El presidente de Estados Unidos, Donald Trump, informó al Congreso que el conflicto con Irán ha llegado a su fin, justo cuando se cumplía el plazo legal para solicitar autorización legislativa para mantener operaciones militares en Medio Oriente. La notificación fue enviada mediante una carta a los legisladores, con la que busca dar por cerrado el episodio y evitar un debate formal sobre la continuidad del despliegue militar en la región.
En el documento, el mandatario sostiene que no se han registrado enfrentamientos entre ambas naciones desde principios de abril, fecha en la que se estableció un alto al fuego. Esta tregua, que inicialmente tenía un carácter temporal, fue extendida posteriormente de manera indefinida por decisión de su administración, lo que ha servido como base para argumentar que ya no existe un escenario activo de guerra.
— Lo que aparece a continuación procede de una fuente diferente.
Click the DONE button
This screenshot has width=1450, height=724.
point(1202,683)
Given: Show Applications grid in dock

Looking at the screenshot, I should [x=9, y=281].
El posicionamiento del gobierno estadounidense también fue respaldado por el secretario de Defensa, quien coincidió en que la pausa en las hostilidades modifica los tiempos establecidos por la legislación vigente. Bajo esta interpretación, el conteo para requerir autorización del Congreso podría reiniciarse, lo que permitiría al Ejecutivo mantener cierto margen de maniobra sin incurrir en una falta legal inmediata.
Sin embargo, la medida ha generado cuestionamientos entre legisladores, especialmente en torno a la aplicación de la llamada Ley de Poderes de Guerra, aprobada en la década de 1970. Esta norma establece que el Congreso debe autorizar la permanencia de tropas en un conflicto armado después de un periodo determinado, salvo en casos específicos. Trump incluso sugirió que dicha legislación podría ser objeto de debate constitucional.
El anuncio ocurre en un contexto donde no se ha declarado una victoria clara por parte de Estados Unidos, lo que ha alimentado el análisis sobre los resultados del conflicto. Paralelamente, se mantienen conversaciones diplomáticas indirectas, incluyendo propuestas recientes de Irán para alcanzar un acuerdo, aunque persisten diferencias en temas estratégicos como el control nuclear y rutas clave de comercio internacional.